05. When You’re Smiling and Astride Me
06. Nothing Good Ever Happens At the Goddamn Thirsty Crow
07. Strange Encounter
08. The Ideal Husband
09. Bored In The USA
10. Holy Shit
11. I Went To The Store One Day

Eis a carta que Josh Tillman escreveu àcerca do seu novo trabalho: 

I Love You, Honeybear was recorded all through 2013 to 2014 in Los Angeles with producer Jonathan Wilson, who I also recorded and produced 2012’s Fairly Fun with. There’s a case to be made that it sounds and acts a bit like solo-era John Lennon, Scott Walker, Randy Newman, Harry Nilsson, and Dory Previn, while taking more than a few cues from Woody Allen, Kurt Vonnegut, Alejandro Jodorowsky and Muhammad Ali. It has a decidedly more soulful presence than Fear Fun, due in no small part to the fact that I am truly singing my ass off all over this motherfucker. The album is really characterized by the scope and ambition of the arrangements. Nearly every tune is augmented by something special, be it orchestral strings, a mariachi band, questionable electronic drum solos, ragtime jazz combos, soul singers, or what have you. I’m pretty sure there’s a sitar in there somewhere. Blammo.

I Love You, Honeybear is a concept album about a guy named Josh Tillman who spends quite a bit of time banging his head against walls, cultivating weak ties with strangers and generally avoiding intimacy at all costs. This all serves to fuel a version of himself that his self-loathing narcissism can deal with. We see him engaging in all manner of regrettable behavior.

“In a parking lot somewhere he meets Emma, who inspires in him a vision of a life wherein being truly seen is not synonymous with shame, but possibly true liberation and sublimeunfettered creativity. These ambitions are initially thwarted as jealousy, self-destruction and other charming human character traits emerge. Josh Tillman confesses as much all throughout.

“The album progresses, sometimes chronologically, sometimes not, between two polarities: the first of which is the belief that the best love can be is finding someone who is miserable in the same way you are and the end point being that love isn’t for anyone who isn’t interested in finding a companion to undertake total transformation with. I won’t give away the ending, but sex, violence, profanity and excavations of the male psyche abound.  

“My ambition, aside from making an indulgent, soulful, and epic sound worthy of the subject matter, was to address the sensuality of fear, the terrifying force of love, the unutterable pleasures of true intimacy, and the destruction of emotional and intellectual prisons in my own voice. Blammo.

“This material demanded a new way of being made, and it took a lot of time before the process revealed itself.

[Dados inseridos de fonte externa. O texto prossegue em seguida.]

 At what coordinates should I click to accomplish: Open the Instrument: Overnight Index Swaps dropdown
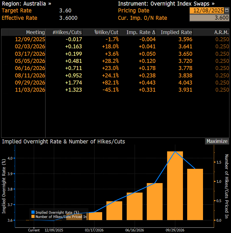[x=166, y=4]
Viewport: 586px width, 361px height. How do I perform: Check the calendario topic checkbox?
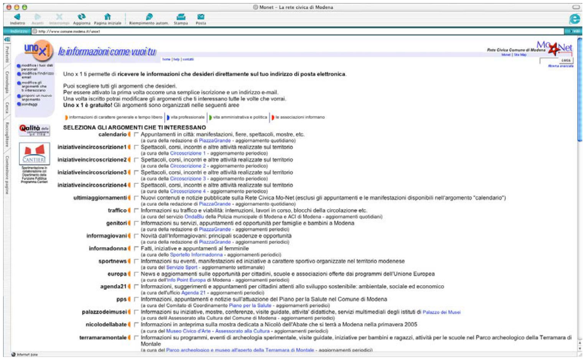point(136,135)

The massive, deranged shmaltz I heard in my head, and knew had to be the sound of this record, originated a few years ago while Emma and I were hallucinating in Joshua Tree; the same week I wrote the title track. I chased that sound for the entire year and half we were recording. The means by which it was achieved bore a striking resemblance to the travails, abandon and transformation of learning how to love and be loved; see and be seen. There: I said it. Blammo.”